Lady Gaga on stage

Lady Gaga at Lollapalooza 2010. Photo by Flickr user Original Natvanya.

A Lady Gaga concert is one of the biggest spectacles in the music world. Massive set pieces, pounding pop melodies and flashy dancers in an endless array of bizarre costumes — the whole thing is designed to be the best experience imaginable for a music fan. Unless you’re a photographer.

Gaga has landed on the wrong side of concert photographers everywhere after recently demanding that they surrender the copyright of any photos taken at her performances. Yes, you heard right.

TBD.com photographer Jay Wescott has published a release form he was given by Gaga’s camp which states that any photograph taken at a Lady Gaga show becomes the property of Lady Gaga. Copyright laws currently say that a photographer owns their image as soon as they snap the photo, so you can imagine how Gaga’s demand has set off a firestorm among professional concert photographers.

“It’s utterly disrespectful of the time, the effort and the creativity of the photographer,” concert photographer and intellectual property lawyer David Atlas told Rolling Stone. But it’s not the major media outlets who are feeling the hurt — it’s the photographers from smaller publications who are struggling to make it.

“Typically the person who has the least leverage gets the worst release,” Atlas says. “Maybe there’s a photographer that she likes who won’t have to sign the release form, but the people who get paid $125 to hang out for four hours at a concert have to sign this release.
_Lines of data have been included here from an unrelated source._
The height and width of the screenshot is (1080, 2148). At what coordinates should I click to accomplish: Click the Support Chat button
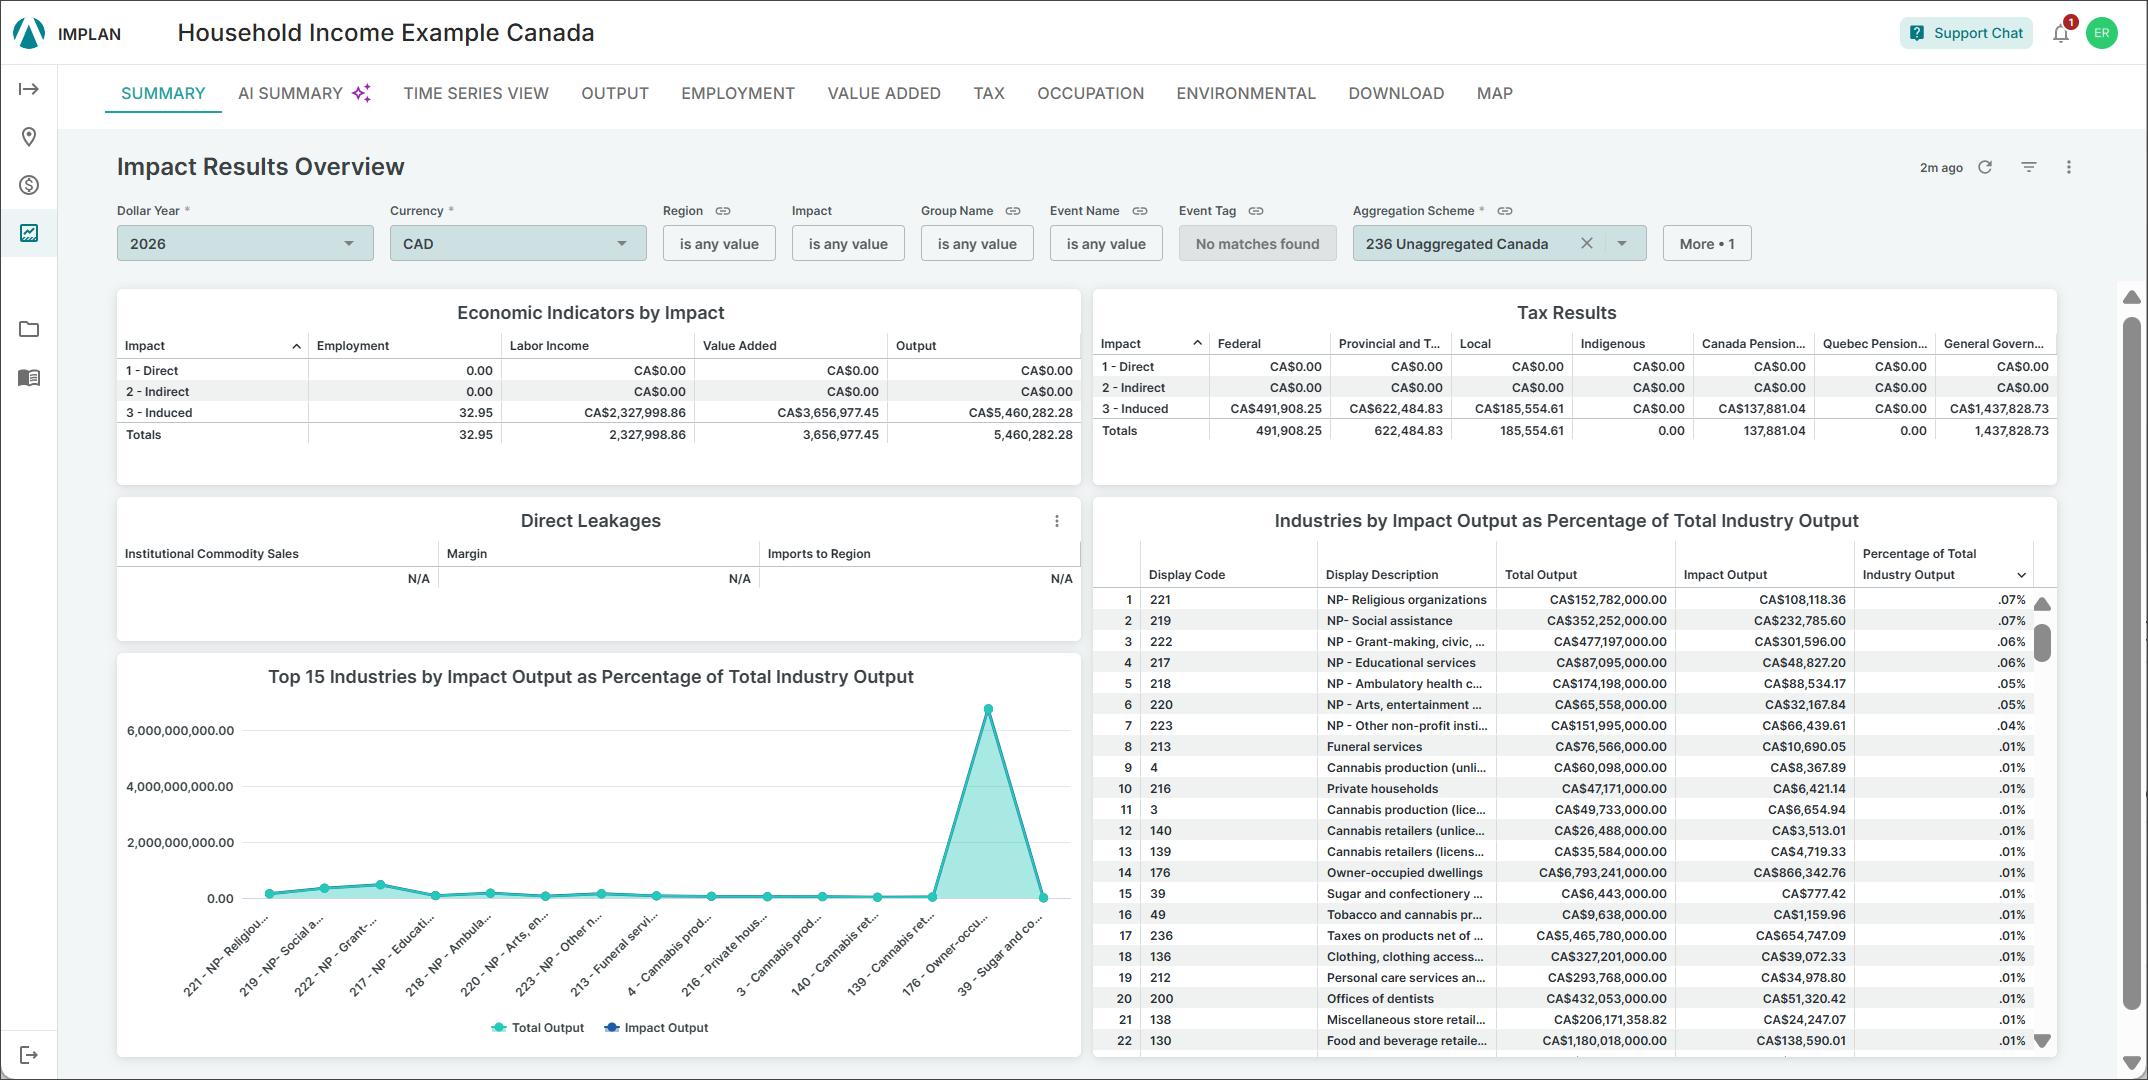point(1966,33)
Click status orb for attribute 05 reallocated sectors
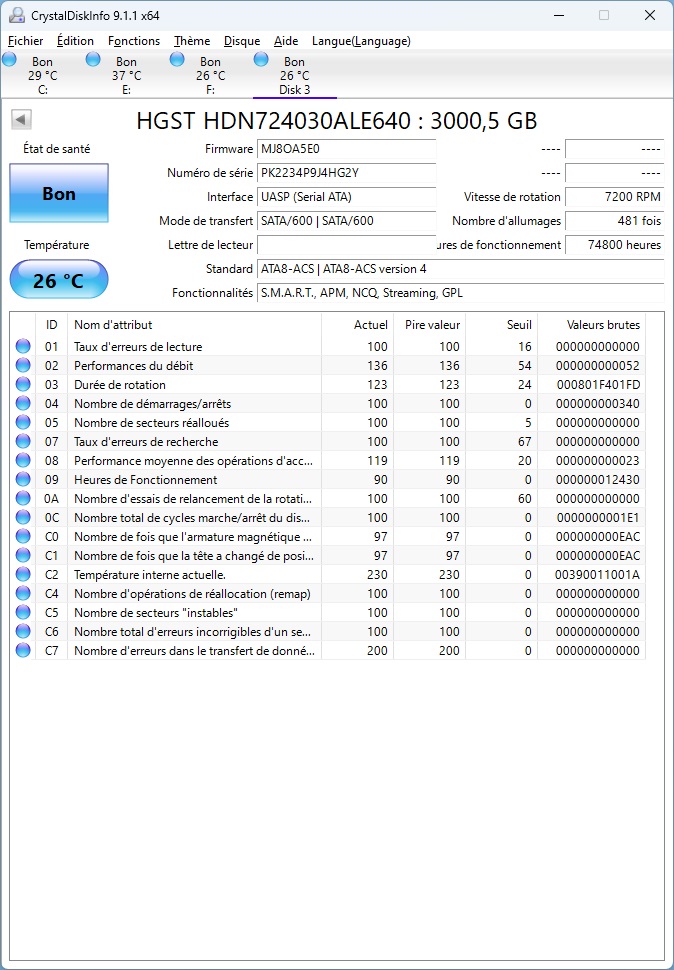The height and width of the screenshot is (970, 674). (x=23, y=423)
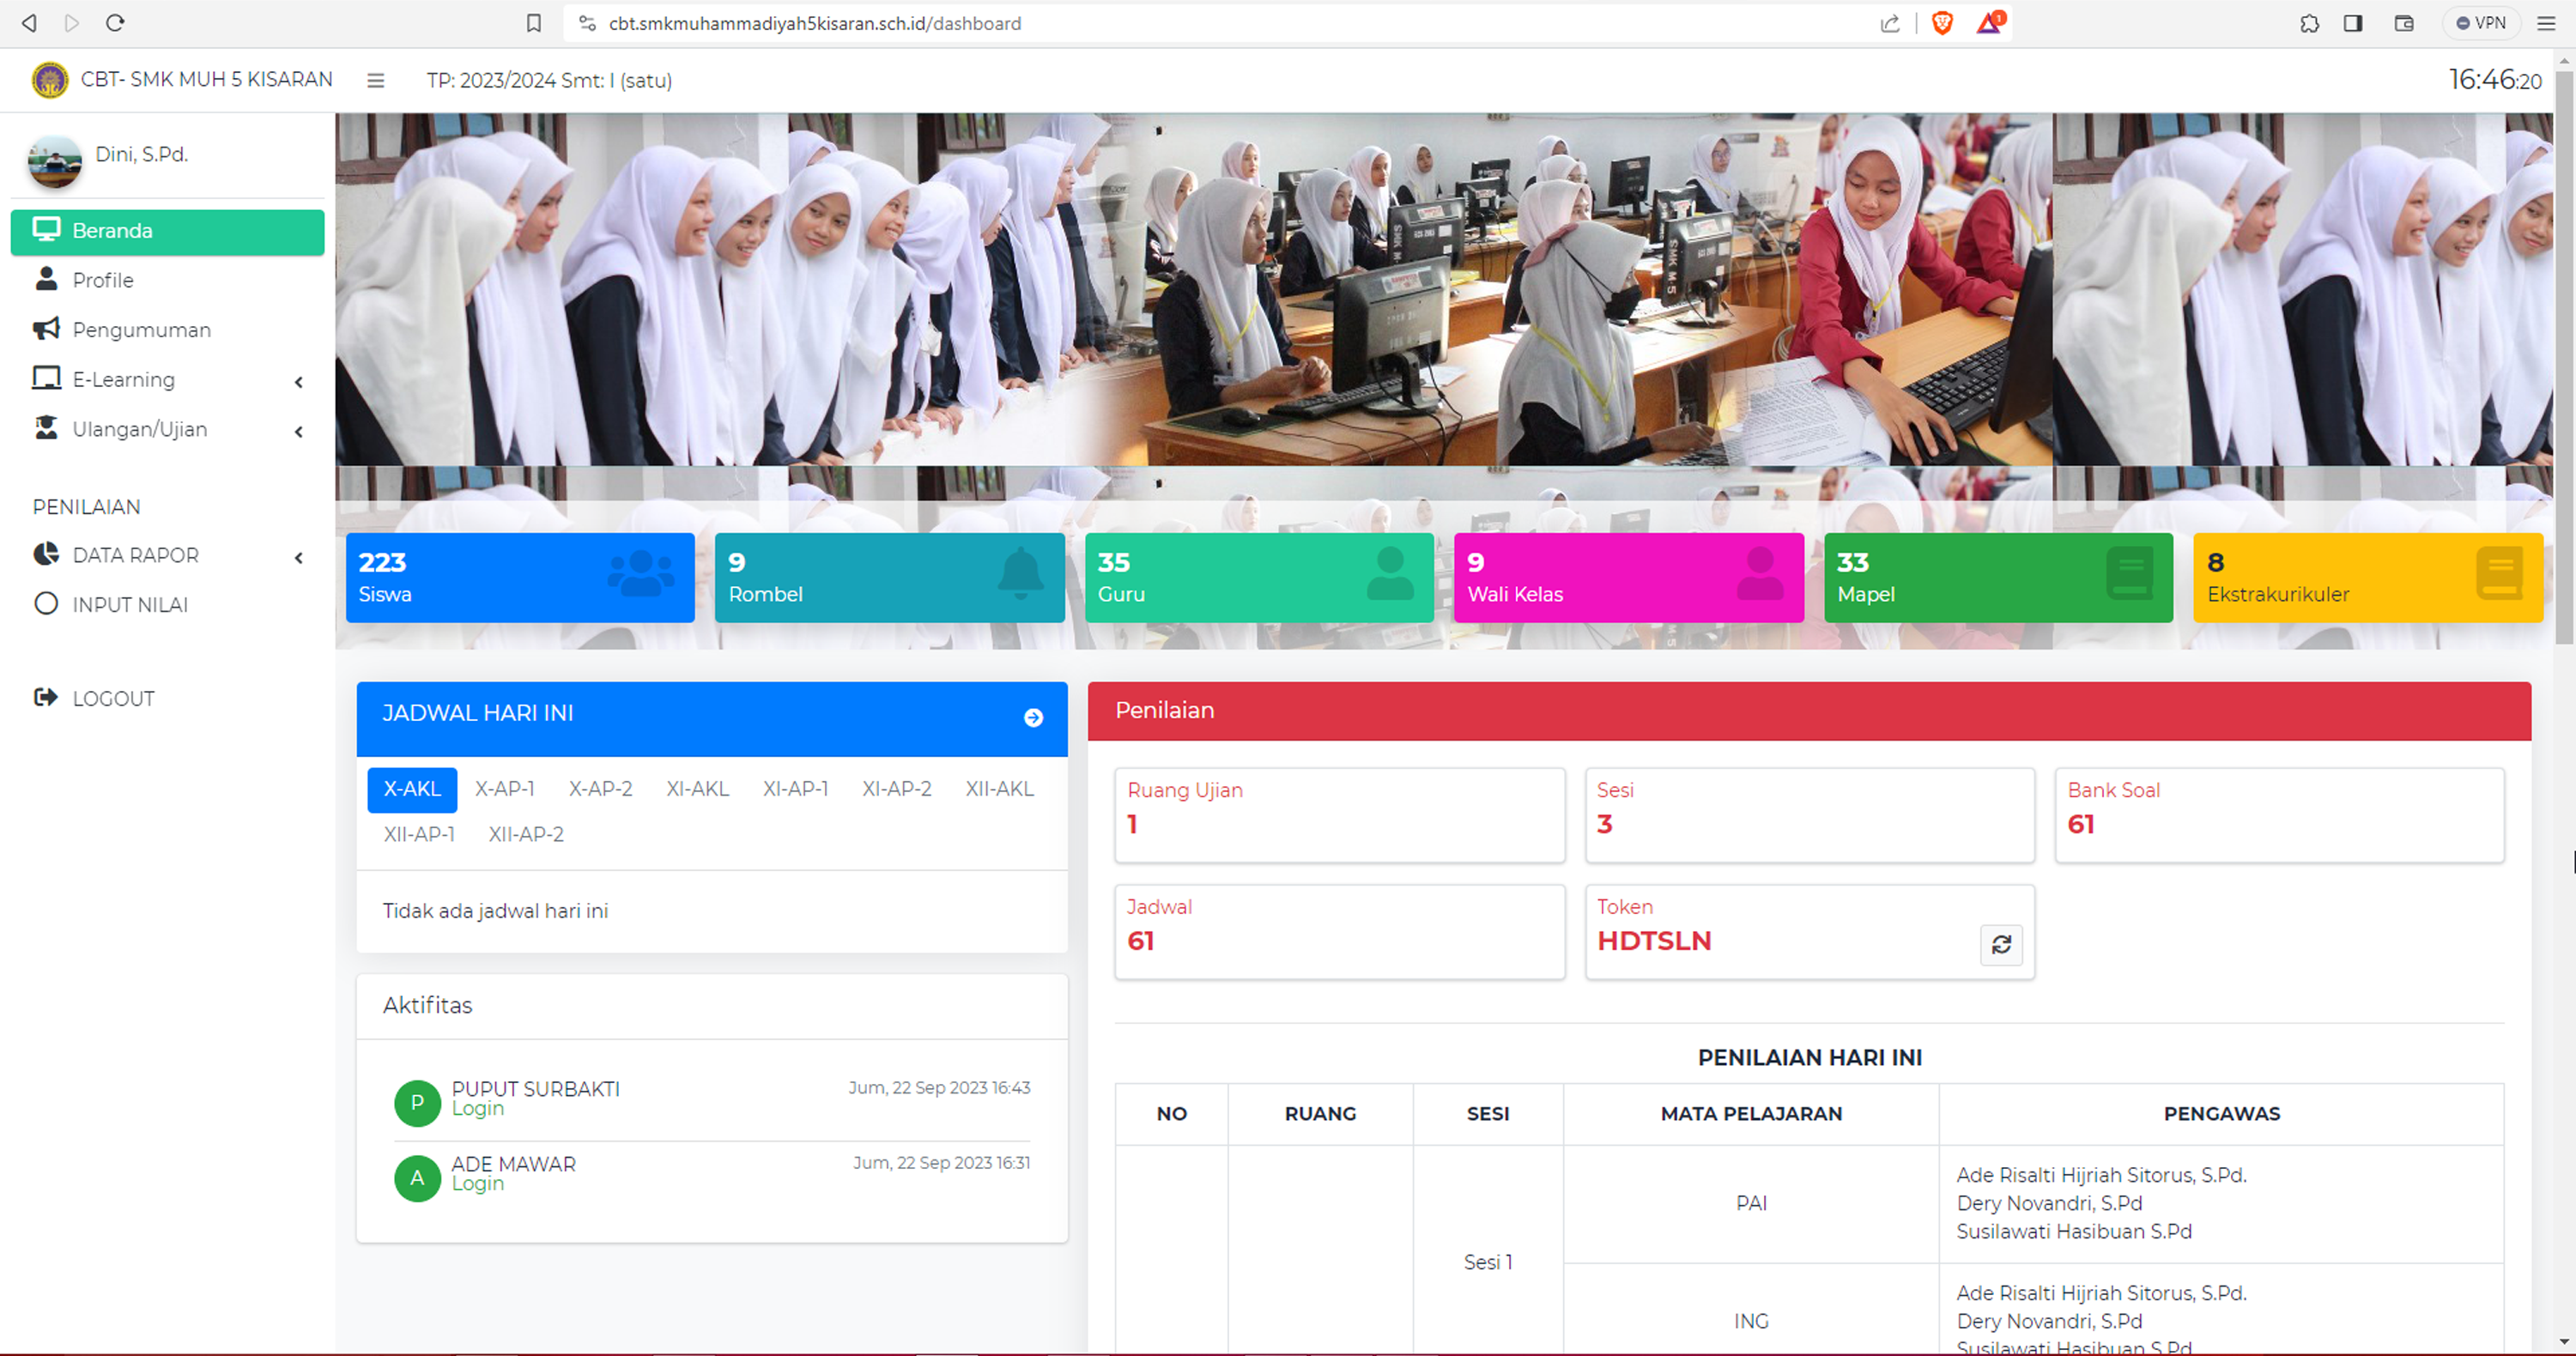Toggle the VPN button
The height and width of the screenshot is (1356, 2576).
click(2481, 23)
So on top of getting paid very little, they have no ongoing revenue stream from these photos whatsoever.”

Of course, this is not a new practice. Artists have long been wary of having their image distributed without supervision, and will go to great lengths to restrict who is allowed to take their picture and what they’re allowed to do with it. Some artists — Foo Fighters and Beastie Boys have been named — will force photographers to sign contracts turning over their images before they’re even allowed inside the concert.

So who’s at fault here? Are photographers at the bottom of the barrel being forced to stay at the bottom? As for Lady Gaga, we know she cares about photography as an art form (check out her work with Polaroid), but this latest incident isn’t making her any friends. So is Gaga genuinely trying to protect her intellectual property, or is the queen of pop just being greedy?